I respectfully dissent. I agree with the majority that our decision in Murphy v. Commonwealth, 9 Va. App. 139, 384 S.E.2d 125 (1989), did not overrule our decision in Stroud v. Commonwealth, 6 Va. App. 633, 370 S.E.2d 72 (1988), and that these decisions may be reconciled based upon the “subtle” factual differences between them. In my view, the trial judge correctly determined from the totality of the circumstances that Trooper Findley did not have an articulable reasonable suspicion to justify an investigatory stop of Eaves’ motor vehicle.

*167In Murphy, we held that “a legal turn into an existing roadway prior to reaching a checkpoint, standing alone, does not warrant reasonable suspicion that the operator is involved in criminal activity.” 9 Va. App. at 145-46, 384 S.E.2d at 129 (emphasis added). In Murphy, we acknowledged that such a turn by a driver may justify a “hunch” by an experienced police officer [such as Trooper Findley] that the driver might be in violation of the traffic laws or might be involved in criminal activity, but that a “hunch” will not support an investigatory stop. Id.

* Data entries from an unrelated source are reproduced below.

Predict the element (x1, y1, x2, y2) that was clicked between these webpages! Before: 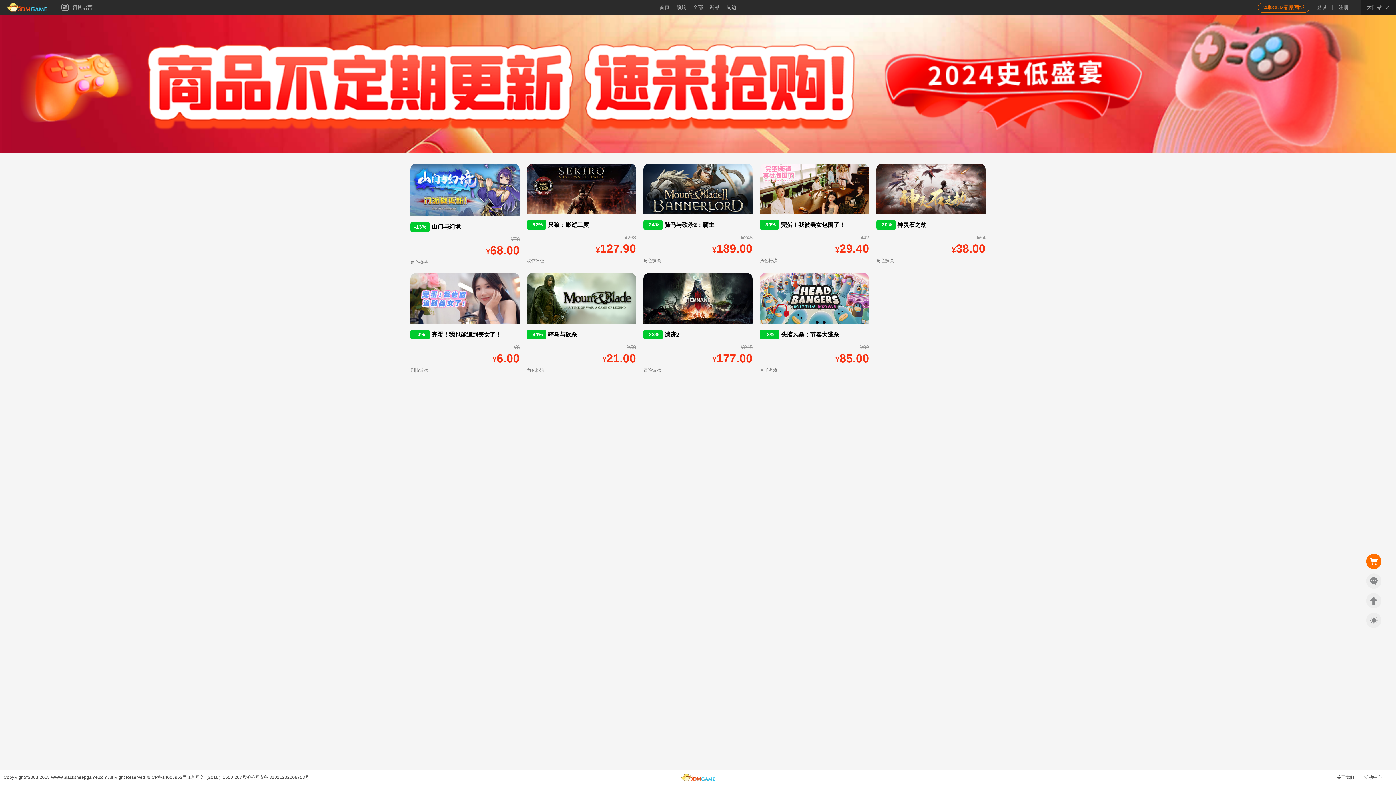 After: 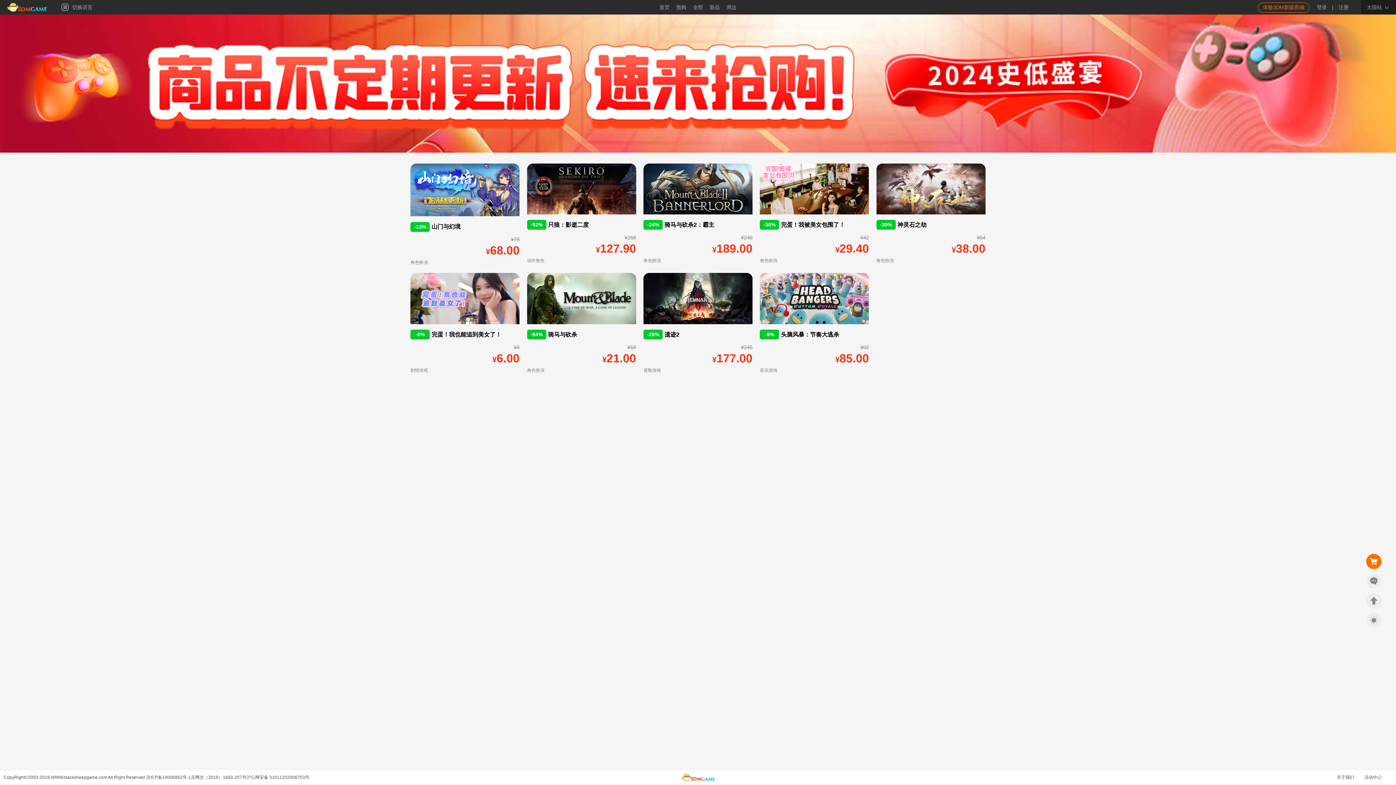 Action: label: 角色扮演 bbox: (876, 258, 894, 263)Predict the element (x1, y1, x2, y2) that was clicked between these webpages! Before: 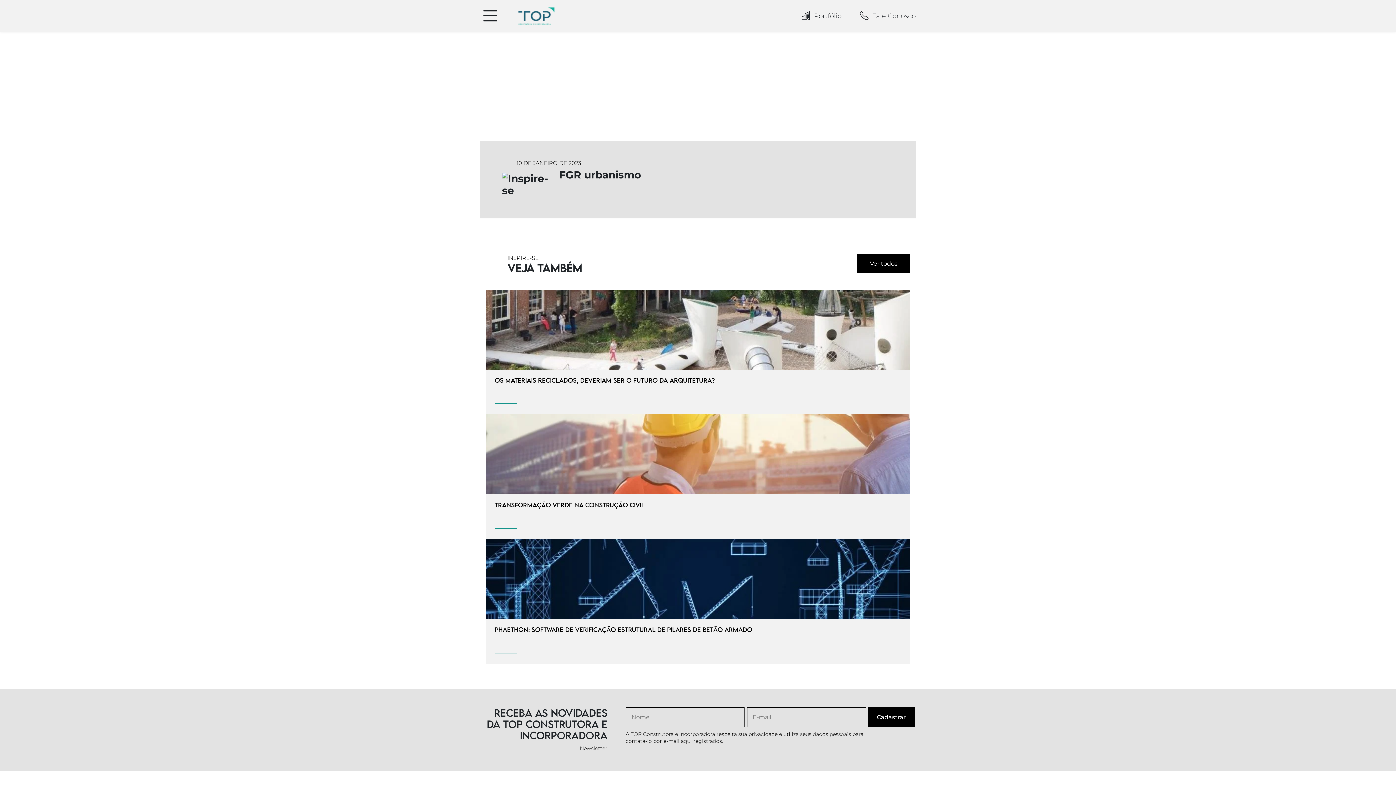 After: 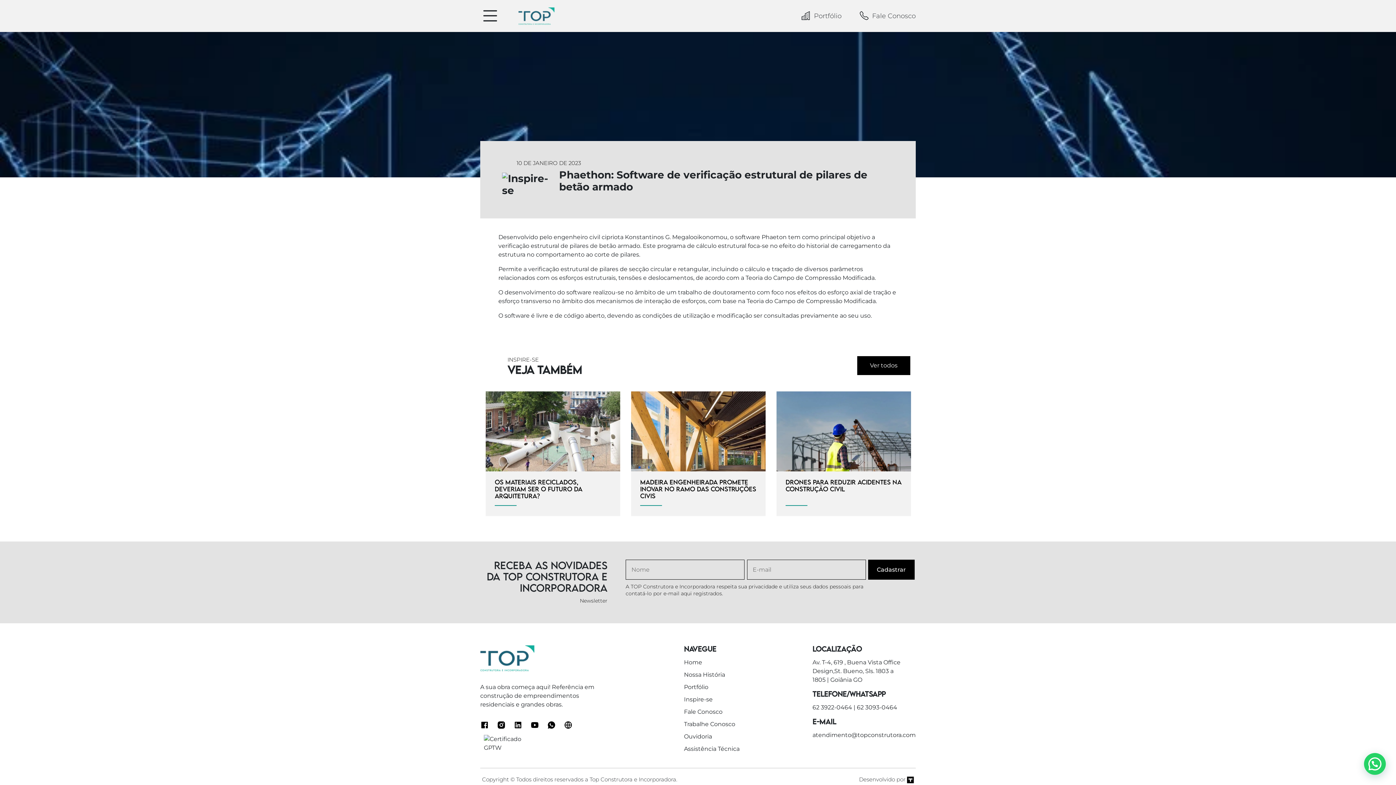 Action: bbox: (485, 539, 910, 664)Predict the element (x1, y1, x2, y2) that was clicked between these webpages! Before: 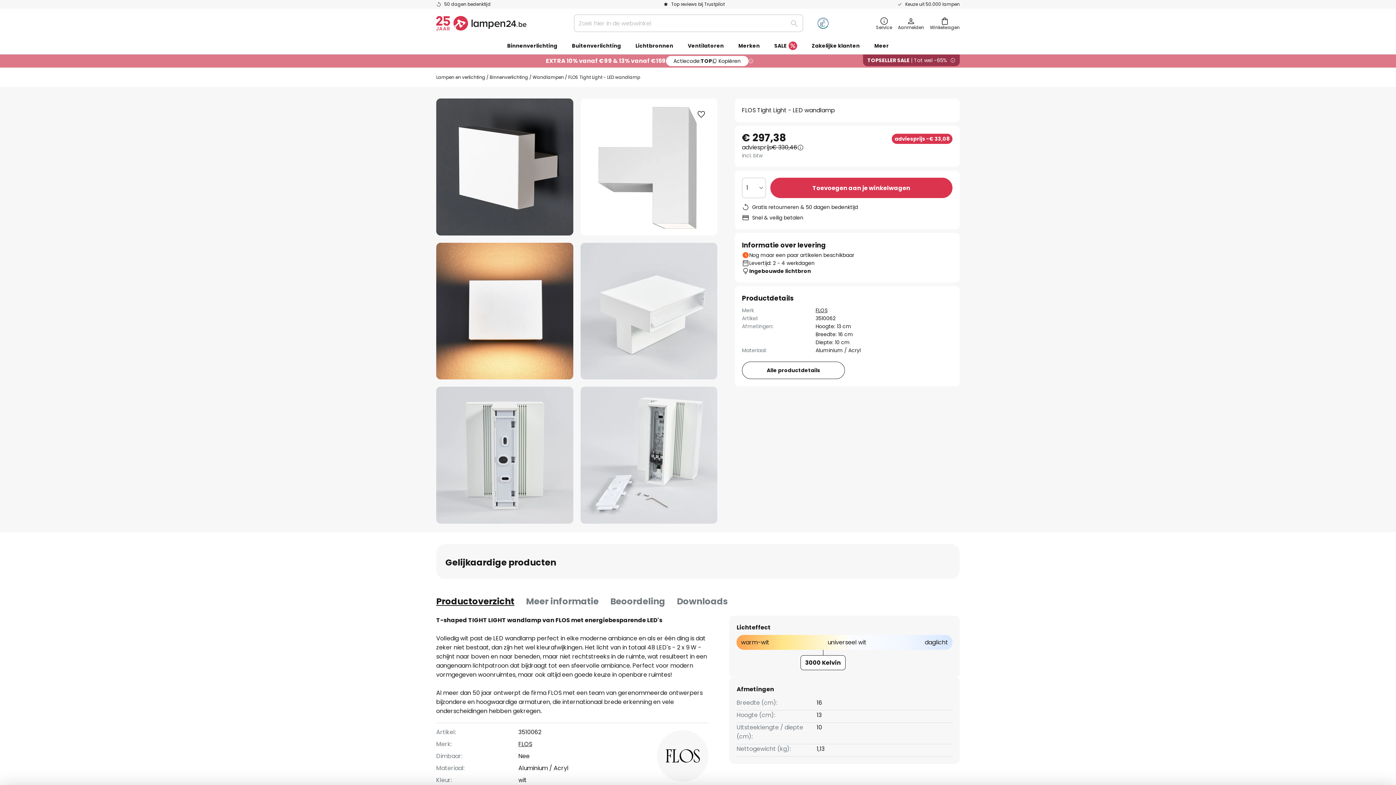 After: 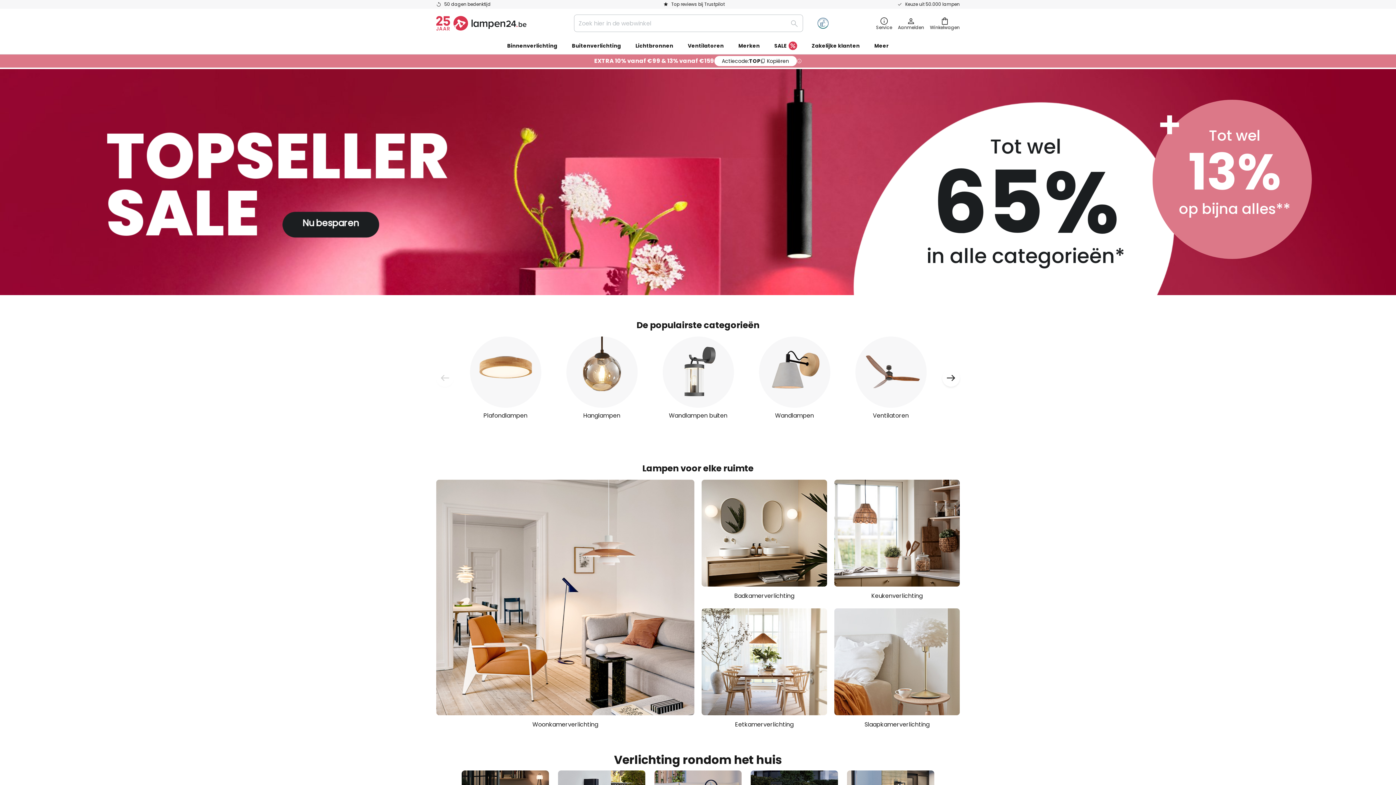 Action: label: Lampen en verlichting bbox: (436, 73, 485, 81)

In the present case, Eaves made a legal turn from the proper lane at a crossover of a four lane highway, which was designated to allow such turns. The crossover, according to one version of Trooper Findley’s testimony, was approximately 528 feet prior to the checkpoint. It is not disputed that the crossover was the proper place to turn for a motorist to reach houses located across the highway at that point. While not required to do so, Eaves gave a signal of his intention to make the turn. He accomplished the turn without erratic driving, such as unusual braking. These facts, as determined by the trial judge, are not distinguishable from those in Murphy. Even “subtle” factors cannot establish a difference between the two cases.

The majority implicitly finds a “subtle” distinction between the totality of these facts from those in Murphy based primarily upon Trooper Findley’s description of Eaves’ turn as “abrupt,” “immediate” and “quick.” The trial judge, however, was not pursuaded that this description of Eaves’ turn was meaningful when balanced against all of the remaining facts which established that Eaves made a legal turn without any erratic driving. Moreover, the officer’s description of the turn supports no more than a “hunch” by an experienced officer that Eaves made the turn to avoid the checkpoint. Such a hunch does not constitute an articulable reasonable suspicion of criminal activity to justify an investigatory stop.

For these reasons, in my view, the trial judge correctly determined that Murphy was controlling. Accordingly, I would affirm that determination.